[Start of Attachment]

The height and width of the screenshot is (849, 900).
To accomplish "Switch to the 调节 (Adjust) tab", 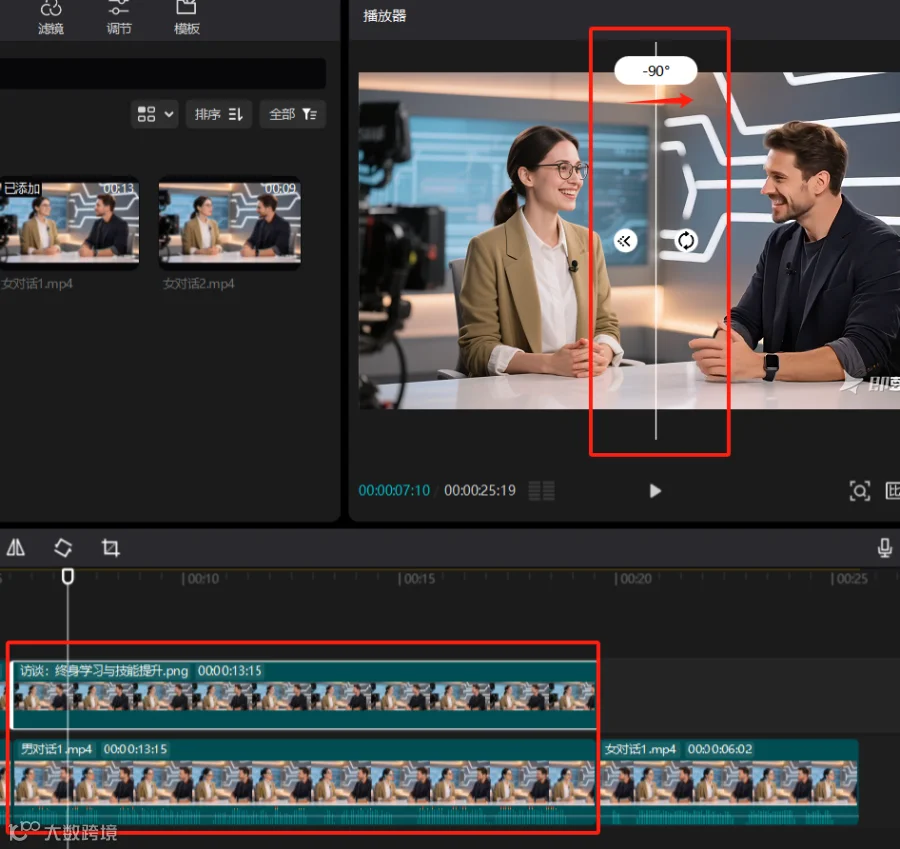I will coord(119,18).
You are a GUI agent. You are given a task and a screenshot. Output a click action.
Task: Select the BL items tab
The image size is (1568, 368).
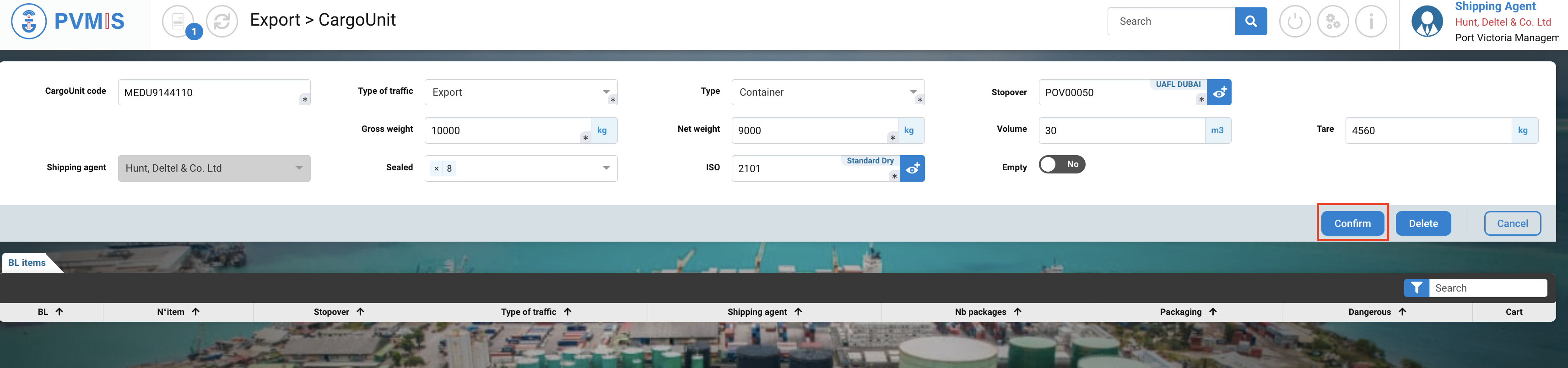pos(27,263)
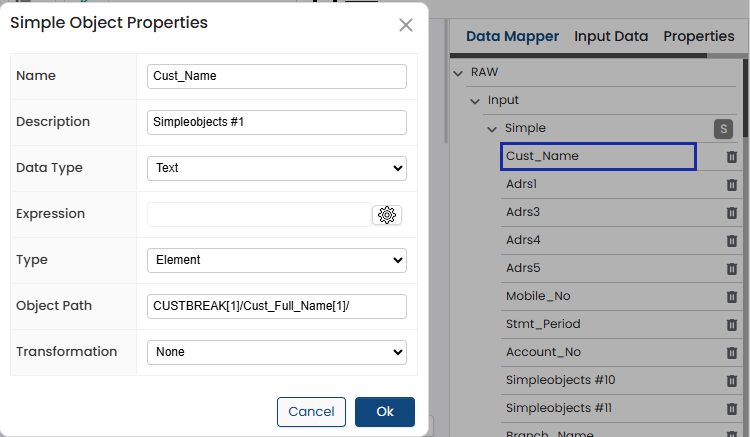750x437 pixels.
Task: Click the Object Path input field
Action: tap(277, 306)
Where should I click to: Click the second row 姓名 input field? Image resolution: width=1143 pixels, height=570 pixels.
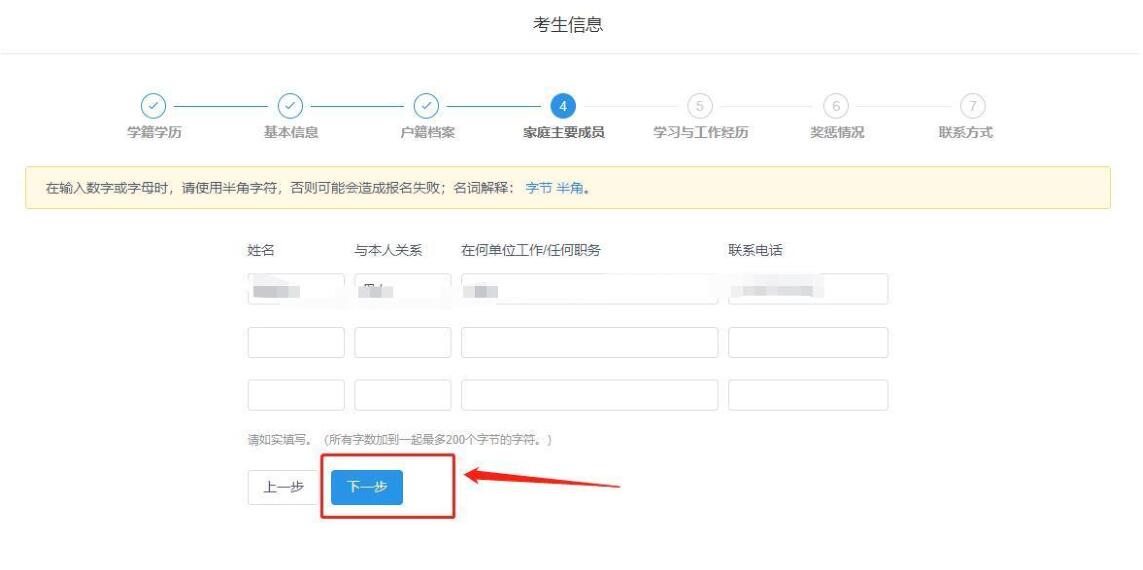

[End of Attachment]

Tell how many lines in the data contain the word "height", answering with that number and no other text.

2